Anomalisa’ meticulously explores the drudgery of life

Tiny wonders: The detailed stop-motion world of Anomalisa.

Two and a half stars

Anomalisa Voices of David Thewlis, Jennifer Jason Leigh, Tom Noonan. Directed by Charlie Kaufman and Duke Johnson. Rated R. Opens Friday at AMC Town Square.

Anomalisa begins in darkness, with a chorus of voices that all turn out to be the same voice. That’s the voice of actor Tom Noonan, whose flat, almost soporific tones come out of the mouths of nearly every character in Charlie Kaufman’s strange, downbeat stop-motion animated film. Kaufman originally wrote Anomalisa as a radio play, and although the animation (led by co-director Duke Johnson, an Adult Swim veteran) is beautifully detailed, the core of the story (and its themes of alienation and melancholy) lies in the voices.

Disappointingly, though, those themes are laid out pretty clearly at the beginning of the movie, and Kaufman struggles to find ways to expand on them over the next 90 minutes. As Noonan’s voice emerges from a range of characters while downtrodden middle-aged customer-service expert Michael Stone (voiced by David Thewlis) travels to a business conference, it becomes obvious that Michael feels alone and disconnected from everyone around him, including his wife and young son. And when Michael finally hears a different voice (that of Jennifer Jason Leigh) coming from fellow hotel guest Lisa, it’s obvious that he’ll latch onto her as the one beacon of hope in his otherwise miserable world.

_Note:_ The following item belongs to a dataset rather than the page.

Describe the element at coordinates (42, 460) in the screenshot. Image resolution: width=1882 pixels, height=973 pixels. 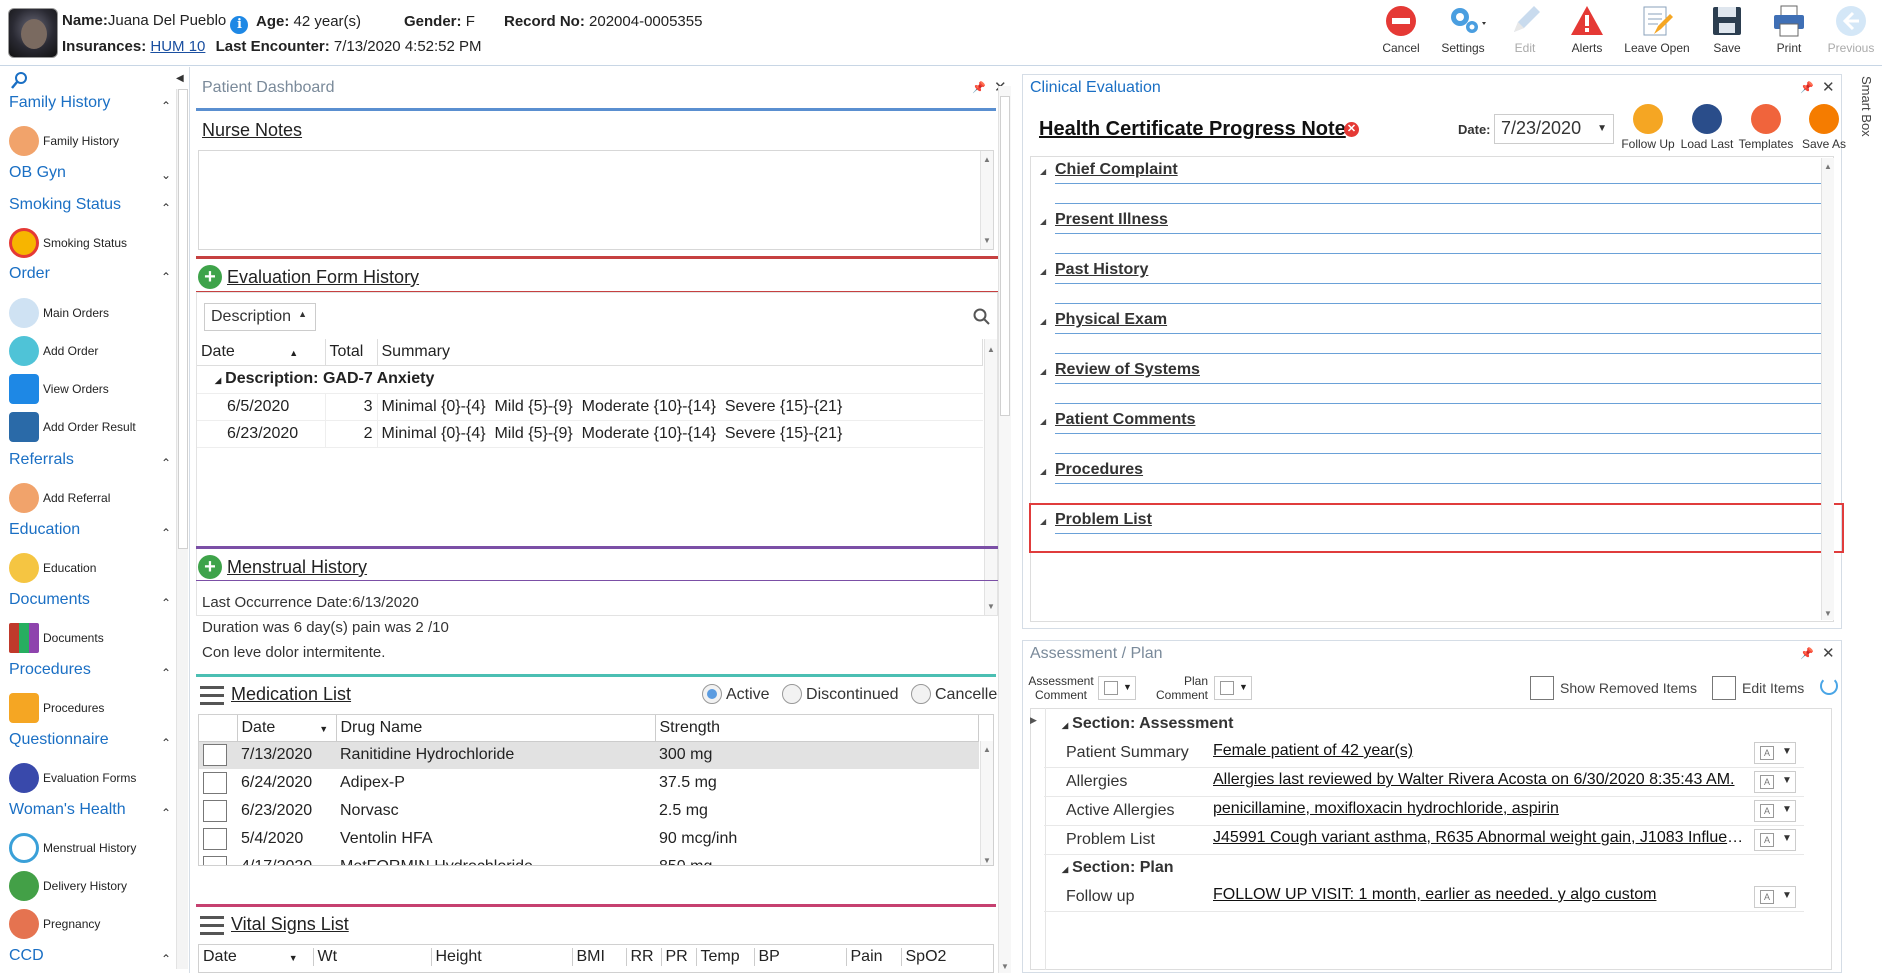
I see `sidebar-section-referrals: Referrals` at that location.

Michael and Lisa are both miserable in dull, commonplace ways, which means they have reasonably comfortable lives that are lacking in spark or passion. Kaufman and Johnson focus on the tedium of basic tasks (opening a door, walking into a room, making a phone call), which the painstakingly realistic animation makes even more apparent, and the movie lulls itself into a similar tedium. In his best work as a screenwriter (Being John Malkovich, Eternal Sunshine of the Spotless Mind), Kaufman has used fantastical conceits to heighten the power of familiar emotions, but Anomalisa seems to have the opposite goal: It removes anything fantastical or even enjoyable from the emotions that people feel for each other, replacing them with repetitive numbness. Instead of finding the sublime in the mundane, Anomalisa turns out to just be mundane.